20071015 - Drawing in Reverse II
I finally got around to doing the reverse drawing with hierarchical Z buffer Z-Cull, and measuring the performance difference with a static VBO. Well the results are in and it is a draw. The benefit was about 10%.
The extra cost of drawing the x/4 by y/4 32bit scaler float framebuffer using stencil, then turning each of those pixels into a 4x4 pixel quad to render Z into the full size depth buffer, and finally doing the full size drawing pass, is too much extra work. The overhead is something like 25% of the original drawing pass, for only a 35% gain.
After more testing, the performance found previously by drawing front first was simply a side effect of turning on the alpha test and throwing out ROP fragments with alpha under 0.0625. Stencil test wasn't even needed for the performance increase. I need 16x overdraw at a minimum to draw the frame anyway, and had 32x max in some areas but these were minor.

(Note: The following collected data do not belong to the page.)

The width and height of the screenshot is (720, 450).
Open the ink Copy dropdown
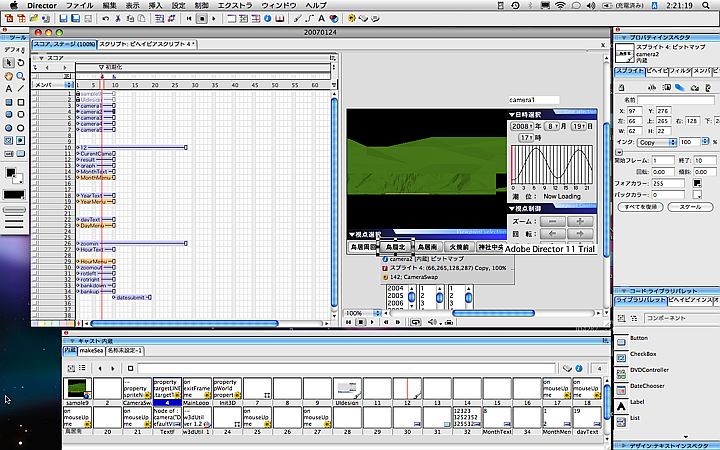653,143
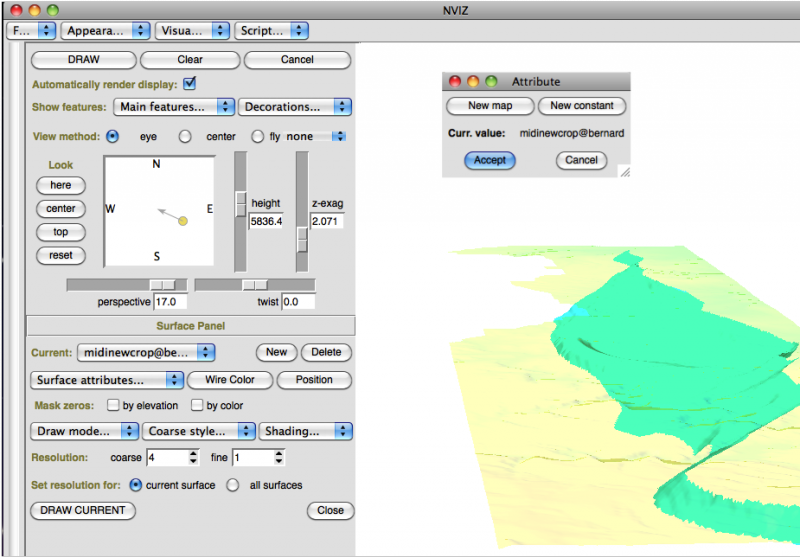The image size is (800, 558).
Task: Toggle automatically render display checkbox
Action: pyautogui.click(x=190, y=83)
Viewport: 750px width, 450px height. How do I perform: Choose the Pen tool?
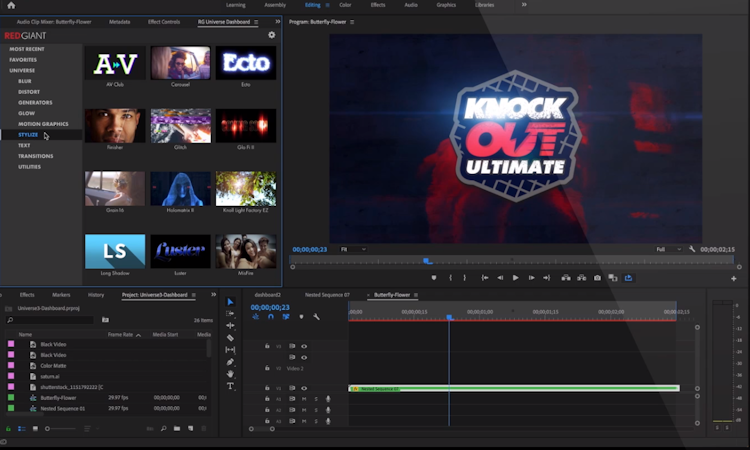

In the end I need front first drawing for the physics scatter passes, so the front first is here to stay, and as it turns out I got a 10% improvement simply using the alpha test.
What is Next
Still working on the optimization of the engine. I'm taking a 1-2 week gamble on a full rewrite to a new combined overdraw culling and physics algorithm on the GPU. Current CPU time is roughly 16% tree prune, 32% overdraw cull, 16% particle to motion blurred imposter, and 36% generation double precision geometry work (tree traversal, etc).
With the new system I'm moving 50% to the GPU, and optimizing, through simplification, of the rest of the CPU bound code. Also switching my version of the "broad phase" collision detection pass from texture arrays to a mipmaped cubemap (rendering to the various mipmaps seperately). More later when I know if it works or fails!